The obvious solution is to encrypt the contents of the files in the Docker image using some kind of symmetric encryption. Everyone can read the encrypted image, but no one can access the data without knowing the secret key.

In theory this works, but in practice there are a few obstacles to overcome. First of all, you have to modify your project to decrypt the data when reading. Secondly, at least one binary of the image must be ELF executable, in order to be used as the init command for the Docker container.

Enter Golang

If you happen to be a Golang developer, both of these problems can be reduced to one. If the files that are distributed together with the compiled binary are small enough to fit into the heap, one can use bindata and assetfs to generate a Golang source that can be compiled into one binary and accessed using the filesystem interface. After doing that, the public image contains only one binary that is self-contained. Now we only have the problem of how to make sure that this one binary cannot be run and/or inspected by anyone not owning the secret key.

Enter Midgetpack

Fortunately for our endeavour, there is already an open source project that can encrypt an ELF binary with a symmetric key: Midgetpack. In its original version, it will prompt the user for the password on TTY, which is not very useful when running the binary in Docker. In order to pass the password as an environment variable, I have modified Midgetpack slightly. I have also created a Docker image containing the modified Midgetpack binary that can be used as part of a multi stage Docker build.

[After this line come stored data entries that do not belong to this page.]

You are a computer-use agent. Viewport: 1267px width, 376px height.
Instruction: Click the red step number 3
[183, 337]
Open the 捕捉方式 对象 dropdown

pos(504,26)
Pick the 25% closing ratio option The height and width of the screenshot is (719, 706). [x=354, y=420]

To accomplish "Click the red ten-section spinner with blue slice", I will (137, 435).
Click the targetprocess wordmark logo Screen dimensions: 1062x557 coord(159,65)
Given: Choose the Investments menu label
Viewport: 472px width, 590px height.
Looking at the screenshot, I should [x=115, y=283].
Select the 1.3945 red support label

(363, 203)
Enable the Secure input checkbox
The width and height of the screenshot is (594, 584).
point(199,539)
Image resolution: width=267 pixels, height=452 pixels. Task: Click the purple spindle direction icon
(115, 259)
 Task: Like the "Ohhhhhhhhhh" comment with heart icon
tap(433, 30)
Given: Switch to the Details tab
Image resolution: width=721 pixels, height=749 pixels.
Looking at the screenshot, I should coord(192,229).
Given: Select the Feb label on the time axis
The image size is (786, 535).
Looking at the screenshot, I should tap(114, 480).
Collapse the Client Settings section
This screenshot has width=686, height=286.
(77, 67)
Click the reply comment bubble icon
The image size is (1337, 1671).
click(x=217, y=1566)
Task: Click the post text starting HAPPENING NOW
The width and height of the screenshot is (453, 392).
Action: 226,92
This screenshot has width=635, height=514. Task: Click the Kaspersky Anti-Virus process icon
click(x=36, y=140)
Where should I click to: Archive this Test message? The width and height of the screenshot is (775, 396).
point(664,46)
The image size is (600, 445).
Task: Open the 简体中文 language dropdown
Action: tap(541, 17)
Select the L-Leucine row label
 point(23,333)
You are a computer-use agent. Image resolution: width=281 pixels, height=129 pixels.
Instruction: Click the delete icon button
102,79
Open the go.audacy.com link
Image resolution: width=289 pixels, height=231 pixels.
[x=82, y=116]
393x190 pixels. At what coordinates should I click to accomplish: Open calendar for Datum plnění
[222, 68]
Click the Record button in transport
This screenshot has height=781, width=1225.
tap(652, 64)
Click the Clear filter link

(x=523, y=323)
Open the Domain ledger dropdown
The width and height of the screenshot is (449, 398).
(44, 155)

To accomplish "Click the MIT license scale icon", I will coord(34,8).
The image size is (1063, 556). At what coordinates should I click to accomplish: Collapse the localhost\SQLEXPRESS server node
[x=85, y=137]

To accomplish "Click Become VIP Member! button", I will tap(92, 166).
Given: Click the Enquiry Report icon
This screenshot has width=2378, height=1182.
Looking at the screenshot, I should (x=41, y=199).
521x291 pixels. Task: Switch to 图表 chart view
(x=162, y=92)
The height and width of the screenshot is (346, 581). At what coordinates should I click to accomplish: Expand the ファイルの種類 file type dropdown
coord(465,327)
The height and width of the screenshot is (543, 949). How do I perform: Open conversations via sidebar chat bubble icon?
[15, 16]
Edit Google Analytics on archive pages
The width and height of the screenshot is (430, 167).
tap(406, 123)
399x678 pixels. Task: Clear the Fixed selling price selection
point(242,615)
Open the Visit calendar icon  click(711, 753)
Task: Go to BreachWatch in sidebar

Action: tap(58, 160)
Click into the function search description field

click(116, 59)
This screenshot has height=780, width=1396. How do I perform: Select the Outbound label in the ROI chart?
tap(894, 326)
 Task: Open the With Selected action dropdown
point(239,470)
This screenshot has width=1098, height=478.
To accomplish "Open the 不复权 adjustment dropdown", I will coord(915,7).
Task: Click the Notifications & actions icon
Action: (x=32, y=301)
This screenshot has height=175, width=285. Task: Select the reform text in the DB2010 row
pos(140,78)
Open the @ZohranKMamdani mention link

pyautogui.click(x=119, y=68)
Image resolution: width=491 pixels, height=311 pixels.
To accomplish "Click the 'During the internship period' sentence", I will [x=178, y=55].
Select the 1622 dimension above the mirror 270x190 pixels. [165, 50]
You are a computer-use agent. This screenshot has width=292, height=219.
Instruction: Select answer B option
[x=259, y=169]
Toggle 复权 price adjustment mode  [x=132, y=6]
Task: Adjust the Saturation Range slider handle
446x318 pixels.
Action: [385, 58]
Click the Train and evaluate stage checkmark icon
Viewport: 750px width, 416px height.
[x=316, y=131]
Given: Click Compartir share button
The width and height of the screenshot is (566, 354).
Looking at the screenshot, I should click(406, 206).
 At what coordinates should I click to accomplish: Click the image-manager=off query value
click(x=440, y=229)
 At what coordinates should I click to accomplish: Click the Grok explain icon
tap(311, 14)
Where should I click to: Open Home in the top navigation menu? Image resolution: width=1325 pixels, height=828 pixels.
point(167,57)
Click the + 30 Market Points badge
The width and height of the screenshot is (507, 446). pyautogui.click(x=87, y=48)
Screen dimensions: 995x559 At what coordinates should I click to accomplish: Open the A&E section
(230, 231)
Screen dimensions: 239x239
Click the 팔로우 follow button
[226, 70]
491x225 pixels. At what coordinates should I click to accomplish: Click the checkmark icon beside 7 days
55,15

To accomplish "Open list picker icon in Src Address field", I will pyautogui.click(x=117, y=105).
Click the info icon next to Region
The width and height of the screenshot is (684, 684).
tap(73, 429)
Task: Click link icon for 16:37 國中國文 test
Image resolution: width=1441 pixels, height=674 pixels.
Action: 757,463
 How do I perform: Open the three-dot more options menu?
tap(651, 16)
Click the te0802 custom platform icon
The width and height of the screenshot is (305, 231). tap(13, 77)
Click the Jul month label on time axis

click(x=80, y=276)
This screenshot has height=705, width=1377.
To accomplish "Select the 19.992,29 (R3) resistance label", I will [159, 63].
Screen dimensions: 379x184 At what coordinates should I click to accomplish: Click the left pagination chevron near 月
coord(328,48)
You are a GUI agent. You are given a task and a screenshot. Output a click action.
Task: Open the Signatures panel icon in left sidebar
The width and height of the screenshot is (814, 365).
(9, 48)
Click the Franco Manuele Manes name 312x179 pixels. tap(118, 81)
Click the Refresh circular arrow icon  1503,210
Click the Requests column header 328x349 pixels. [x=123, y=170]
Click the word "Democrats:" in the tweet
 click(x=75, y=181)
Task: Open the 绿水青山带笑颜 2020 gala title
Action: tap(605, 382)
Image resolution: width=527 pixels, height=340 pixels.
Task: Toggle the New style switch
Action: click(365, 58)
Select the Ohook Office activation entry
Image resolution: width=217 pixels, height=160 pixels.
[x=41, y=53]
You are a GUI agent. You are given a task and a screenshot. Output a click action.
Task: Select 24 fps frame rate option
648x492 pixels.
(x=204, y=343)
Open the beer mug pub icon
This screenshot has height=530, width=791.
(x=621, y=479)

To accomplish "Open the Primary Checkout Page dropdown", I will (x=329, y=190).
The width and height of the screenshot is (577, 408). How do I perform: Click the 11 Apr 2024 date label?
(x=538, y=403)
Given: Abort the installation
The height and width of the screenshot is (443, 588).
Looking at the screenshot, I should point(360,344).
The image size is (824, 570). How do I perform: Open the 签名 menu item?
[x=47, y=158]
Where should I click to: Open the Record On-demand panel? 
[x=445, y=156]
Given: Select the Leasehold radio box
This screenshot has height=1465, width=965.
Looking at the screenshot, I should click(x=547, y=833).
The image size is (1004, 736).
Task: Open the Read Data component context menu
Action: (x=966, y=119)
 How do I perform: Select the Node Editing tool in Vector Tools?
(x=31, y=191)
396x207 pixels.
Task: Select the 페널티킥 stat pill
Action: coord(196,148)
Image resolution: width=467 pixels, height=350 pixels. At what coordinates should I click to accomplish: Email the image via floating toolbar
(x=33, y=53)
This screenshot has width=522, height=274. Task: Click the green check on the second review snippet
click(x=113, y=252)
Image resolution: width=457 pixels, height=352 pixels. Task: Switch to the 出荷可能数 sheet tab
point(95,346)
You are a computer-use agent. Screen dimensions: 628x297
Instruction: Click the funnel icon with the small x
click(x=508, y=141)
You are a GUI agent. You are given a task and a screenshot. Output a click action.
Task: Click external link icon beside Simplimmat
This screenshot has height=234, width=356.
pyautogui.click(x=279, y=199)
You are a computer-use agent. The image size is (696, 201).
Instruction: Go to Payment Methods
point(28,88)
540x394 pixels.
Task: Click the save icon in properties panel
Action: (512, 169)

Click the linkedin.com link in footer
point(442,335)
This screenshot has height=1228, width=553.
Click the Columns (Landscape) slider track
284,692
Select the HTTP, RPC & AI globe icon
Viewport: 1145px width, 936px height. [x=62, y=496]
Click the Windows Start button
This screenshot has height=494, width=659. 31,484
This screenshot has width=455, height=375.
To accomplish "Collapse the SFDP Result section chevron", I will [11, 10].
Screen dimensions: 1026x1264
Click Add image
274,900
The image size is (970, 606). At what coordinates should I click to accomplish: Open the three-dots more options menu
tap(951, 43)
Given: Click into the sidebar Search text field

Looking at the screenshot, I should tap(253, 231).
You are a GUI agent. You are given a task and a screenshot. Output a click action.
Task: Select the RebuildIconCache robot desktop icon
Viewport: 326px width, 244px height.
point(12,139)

Putting everything together

Now that we have all the moving parts, we can put them all together!
For demonstration purposes, we'll use the following Golang source:

package main

import "fmt"

func main() {
 fmt.Println("super-secret-text")
}
To compile and encrypt the binary file we can use the following Dockerfile:
FROM golang:1.9.2 as build
RUN mkdir -p /go/src/github.com/draganm/midgetpack-demo
WORKDIR /go/src/github.com/draganm/midgetpack-demo
COPY main.go .
RUN CGO_ENABLED=0 GOOS=linux go install .

FROM dmilhdef/midgetpack:v2.0 as encrypt
ARG KEY
COPY --from=build /go/bin/midgetpack-demo /
RUN /midgetpack  -p -P $KEY /midgetpack-demo -o /midgetpack-demo-encrypted

FROM alpine:3.6
COPY --from=encrypt /midgetpack-demo-encrypted /midgetpack-demo
CMD ["/midgetpack-demo"]
 In order to build the image we need to pass a private key as a build argument to the docker build:
docker build --build-arg KEY=abc -t encrypted .
Now we can use the private key passed as a BP environment variable to start the container:
docker run -e BP=abc encrypted
If we start the container using the wrong key, it will fail:
docker run -e BP=wrong encrypted
And we can check if we can see the plain text in the binary:
docker run encrypted strings /midgetpack-demo | grep super-secret-text

Conclusion

It is possible to use publicly accessible Docker images to distribute closed source projects, as long as you're ready to accept some limitations and jump through a few hoops. This solution is not limited to Golang. As long as the image consists of ELF binaries, midgetpack can be used to encrypt them. A very similar approach could be used with Java/Clojure. In this case, the class files have to be encrypted and a custom class loader has to be implemented.